Pubs and restaurants

Fast food franchises including McDonald's and KFC have already announced they will begin opening locations for delivery services, with more sites likely to reopen in the coming weeks.

Environment Secretary George Eustice said this week that drive-thru restaurants such as McDonald's are "made for social distancing".

The popular fast food chain has conducted trials on reopening stores, with 15 restaurants opening for deliveries from next week.

Before reopening, the restaurants will be deep cleaned while new safety measures will be introduced such as Perspex screens and floor markings.

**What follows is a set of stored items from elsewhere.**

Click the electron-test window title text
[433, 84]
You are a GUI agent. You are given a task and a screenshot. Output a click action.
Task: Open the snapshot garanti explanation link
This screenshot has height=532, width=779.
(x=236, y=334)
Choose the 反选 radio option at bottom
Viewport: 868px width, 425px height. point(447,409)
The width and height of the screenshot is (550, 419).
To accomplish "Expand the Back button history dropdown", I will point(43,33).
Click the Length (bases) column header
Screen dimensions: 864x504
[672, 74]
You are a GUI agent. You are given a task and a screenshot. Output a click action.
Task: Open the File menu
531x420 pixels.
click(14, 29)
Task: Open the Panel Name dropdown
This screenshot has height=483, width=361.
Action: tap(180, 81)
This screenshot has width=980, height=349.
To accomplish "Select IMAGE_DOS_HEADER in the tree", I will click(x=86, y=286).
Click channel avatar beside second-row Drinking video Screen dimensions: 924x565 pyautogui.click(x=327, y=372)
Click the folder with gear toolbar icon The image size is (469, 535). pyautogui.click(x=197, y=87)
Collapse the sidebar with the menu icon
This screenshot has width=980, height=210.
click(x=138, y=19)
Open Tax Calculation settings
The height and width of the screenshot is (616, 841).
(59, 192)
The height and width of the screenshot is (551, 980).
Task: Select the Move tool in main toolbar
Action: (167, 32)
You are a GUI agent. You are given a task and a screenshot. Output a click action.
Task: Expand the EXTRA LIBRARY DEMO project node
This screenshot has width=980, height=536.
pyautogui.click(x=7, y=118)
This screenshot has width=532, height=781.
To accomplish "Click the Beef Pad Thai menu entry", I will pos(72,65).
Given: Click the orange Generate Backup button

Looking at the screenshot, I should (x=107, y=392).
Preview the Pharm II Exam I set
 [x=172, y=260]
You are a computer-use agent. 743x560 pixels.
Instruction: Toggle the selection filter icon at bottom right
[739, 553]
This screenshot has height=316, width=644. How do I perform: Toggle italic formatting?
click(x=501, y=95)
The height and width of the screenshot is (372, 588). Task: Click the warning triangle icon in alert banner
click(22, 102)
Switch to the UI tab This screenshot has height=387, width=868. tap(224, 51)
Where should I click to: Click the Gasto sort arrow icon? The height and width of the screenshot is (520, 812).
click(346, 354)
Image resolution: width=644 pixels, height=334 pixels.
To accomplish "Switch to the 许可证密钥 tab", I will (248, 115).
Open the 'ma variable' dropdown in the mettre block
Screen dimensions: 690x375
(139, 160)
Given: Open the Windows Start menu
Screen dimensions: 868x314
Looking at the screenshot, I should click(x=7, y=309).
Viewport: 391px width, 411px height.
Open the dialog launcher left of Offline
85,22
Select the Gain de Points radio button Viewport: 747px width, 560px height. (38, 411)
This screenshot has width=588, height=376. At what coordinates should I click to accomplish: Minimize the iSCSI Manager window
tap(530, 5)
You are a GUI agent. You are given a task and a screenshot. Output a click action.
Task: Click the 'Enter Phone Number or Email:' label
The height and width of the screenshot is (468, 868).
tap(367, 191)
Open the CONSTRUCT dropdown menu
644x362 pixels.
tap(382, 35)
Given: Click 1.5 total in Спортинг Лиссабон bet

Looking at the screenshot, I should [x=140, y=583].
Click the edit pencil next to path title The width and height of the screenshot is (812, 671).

The reopening of pubs and bars however is unlikely to happen any time soon, with some reports claiming they will not return until August and September.

Schools

Welsh First Minister Mark Drakeford said schools will not reopen in Wales in June.

Mr Drakeford told BBC Radio 4's Today programme he expects Wales's "very modest" lockdown easing to be in line with what Boris Johnson will announce for England.

Meanwhile unions sent a joint statement to Education Secretary Gavin Williamson on Friday, outlining a list of key measures which they say must be met before pupils in England can safely return to their desks.

It includes extra money for deep cleaning and personal protective equipment (PPE) and local powers to close schools if clusters of Covid-19 infections break out in a particular area.

Exercise and the outdoors

According to some reports, unlimited outdoor exercise will be allowed from Monday, however gyms and playgrounds are expected to remain closed.

Public Health England has signalled the "stay home" message could be abandoned and reports suggest people using benches, having picnics or sunbathing will no longer be asked to move on, provided they keep two metres apart.

Public transport

Bus and train timetables are likely to be adjusted and increased to help the system cope with an increase in passengers.

There could also be further guidance on wearing masks while travelling after a survey by rail and road watchdog Transport Focus found 51% of people would not be happy using trains and buses unless passengers were required to wear them.

It has been reported Boris Johnson will recommend workers wear masks when using public transport. He previously said face coverings will be "useful" when lockdown restrictions are eased.

Religious gatherings

Housing Secretary Robert Jenrick said it is still too early to reopen religious services, with no date for when that could happen.

Earlier in the week, Church of England leaders said churches could reopen in a "phased" way once lockdown measures begin to be lifted.